The Bill and Melinda Gates, Institute for Population and Reproductive Health at the Johns Hopkins Bloomberg School of Public Health and Government of Senegal’s Ministry of Health and Prevention, along with international including UNFPA, World Bank, World Health Organisation and USAID are co-hosting the Conference on “Family Planning: Research and Best Practices”.
Dr Ortayli said it was unfortunate that assessing family planning services is not a major concern for steering committees in many countries under studied and attribute the low utilization of IUDs to prejudice.
She explained that over 90 per cent of women during their first year of post partum wanted to either delay or avoid future pregnancies while nearly 65 per cent of women globally had an unmet need of family planning in their first year post partum.
The immediate post partum period, she said, was very critical to the introduction of family planning to every woman in need while they were already within the health system.
“After birth, the recommended interval before the next pregnancy is at least 24 months to reduce adverse maternal peri-natal and infant outcomes”.
Dr Ortayli noted that of the 10 countries that were under studied, four countries;Ghana, Malawi, Ethiopia and Afghanistan, were ranked good for using 13 family planning indicators in their need assessments.
Benin, Burundi, Madagascar and Pacific countries were ranked “sufficient” for using between 7-12 family planning indicators in their assessment needs while Cambodia and Rwanda were those ranked insufficient for using 0-6 family planning indicators in their needs assessments.
The countries under studied used some data such as the provision of emergency contraception to victims of sexual violence, reported provision of services by health workers months.
In Ghana, out of the 1,268 health facilities, 1,159 providing services were surveyed. Of the surveyed facilities, 86 per cent provided temporary family planning methods and 16 per cent provided surgical family planning in the last three months.
IUDs and implants were stocked by 35 per cent and 39 per cent of facilities respectively while emergency contraception was provided to victims of sexual violence by 32 per cent of the providers.

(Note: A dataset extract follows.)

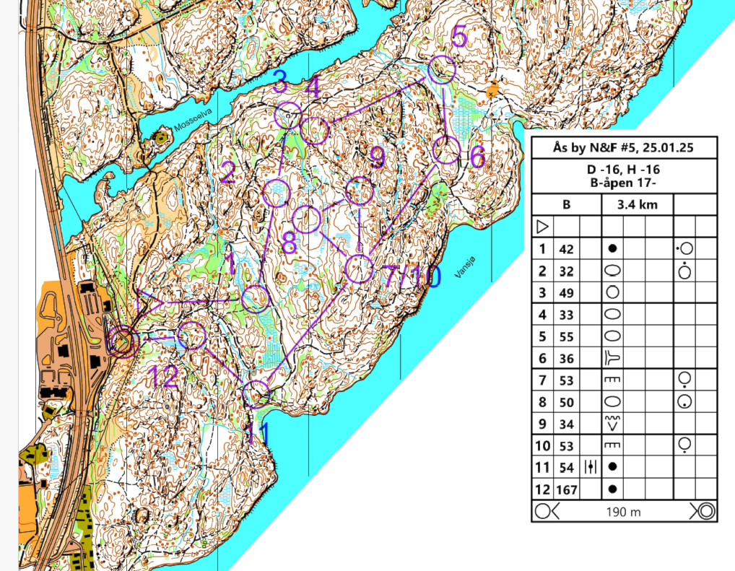
Task: Click control code 167 in the description table
Action: coord(567,489)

Family planning counseling and services were also provided after unsafe or incomplete abortion by 90 per cent of the providers studied.
In Afghanistan, while IUDs were stocked by 91 per cent of facilities, emergency contraception was stocked by 41 per cent of facilities.
Availability of human resources was the top reason for non-provision of temporary and surgical family planning methods while training issues were problematic for provision of surgical family planning.
Malawi had only 11 per cent of facilities stocked of IUDs while 48 per cent of facilities stocked of implants.
Policy issues were the top reasons for non-provision of both temporary and surgical Family Planning.
Ethiopia had emergency contraception provided to victims of sexual violence by 65 per cent of providers. Post abortion contraception was provided in 73 per cent of facilities.
Dr Ortayli stressed the need for countries to strengthen their results with observational studies on the provision of post partum family planning and training of health professionals should include family planning.
“Women want to be treated holistically not in pieces therefore we should take advantage of child welfare clinics to attend to the family planning needs of women,” she added.
Dr Ortayli called for a change in the mindset of people on family planning as well as turn the missed opportunities into golden opportunities.